[Stored records]
-.-.-

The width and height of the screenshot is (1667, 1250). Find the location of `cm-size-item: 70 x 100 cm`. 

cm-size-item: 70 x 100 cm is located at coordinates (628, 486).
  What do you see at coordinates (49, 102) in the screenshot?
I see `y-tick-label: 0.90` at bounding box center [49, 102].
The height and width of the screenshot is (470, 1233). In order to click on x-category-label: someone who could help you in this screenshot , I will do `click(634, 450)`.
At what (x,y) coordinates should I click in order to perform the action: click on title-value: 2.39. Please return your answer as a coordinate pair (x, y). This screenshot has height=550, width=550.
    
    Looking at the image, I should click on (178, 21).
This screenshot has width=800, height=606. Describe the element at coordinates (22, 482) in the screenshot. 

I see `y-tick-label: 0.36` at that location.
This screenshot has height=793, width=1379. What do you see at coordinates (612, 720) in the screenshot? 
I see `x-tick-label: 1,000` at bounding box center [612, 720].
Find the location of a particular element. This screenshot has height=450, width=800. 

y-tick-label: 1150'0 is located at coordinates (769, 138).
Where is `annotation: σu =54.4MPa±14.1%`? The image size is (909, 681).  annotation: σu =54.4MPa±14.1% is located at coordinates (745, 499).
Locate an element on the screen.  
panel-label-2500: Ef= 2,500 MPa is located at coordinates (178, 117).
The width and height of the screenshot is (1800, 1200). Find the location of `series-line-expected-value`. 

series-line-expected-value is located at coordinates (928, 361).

-.-.-

### Exercise
Return every one of the records above word for word, without changing anything.

### Your solution
The width and height of the screenshot is (1667, 1250). Find the location of `cm-size-item: 70 x 100 cm`. 

cm-size-item: 70 x 100 cm is located at coordinates (628, 486).
  What do you see at coordinates (49, 102) in the screenshot?
I see `y-tick-label: 0.90` at bounding box center [49, 102].
The height and width of the screenshot is (470, 1233). In order to click on x-category-label: someone who could help you in this screenshot , I will do `click(634, 450)`.
At what (x,y) coordinates should I click in order to perform the action: click on title-value: 2.39. Please return your answer as a coordinate pair (x, y). This screenshot has height=550, width=550.
    
    Looking at the image, I should click on (178, 21).
This screenshot has width=800, height=606. Describe the element at coordinates (22, 482) in the screenshot. 

I see `y-tick-label: 0.36` at that location.
This screenshot has height=793, width=1379. What do you see at coordinates (612, 720) in the screenshot? 
I see `x-tick-label: 1,000` at bounding box center [612, 720].
Find the location of a particular element. This screenshot has height=450, width=800. 

y-tick-label: 1150'0 is located at coordinates (769, 138).
Where is `annotation: σu =54.4MPa±14.1%`? The image size is (909, 681).  annotation: σu =54.4MPa±14.1% is located at coordinates (745, 499).
Locate an element on the screen.  
panel-label-2500: Ef= 2,500 MPa is located at coordinates (178, 117).
The width and height of the screenshot is (1800, 1200). Find the location of `series-line-expected-value`. 

series-line-expected-value is located at coordinates (928, 361).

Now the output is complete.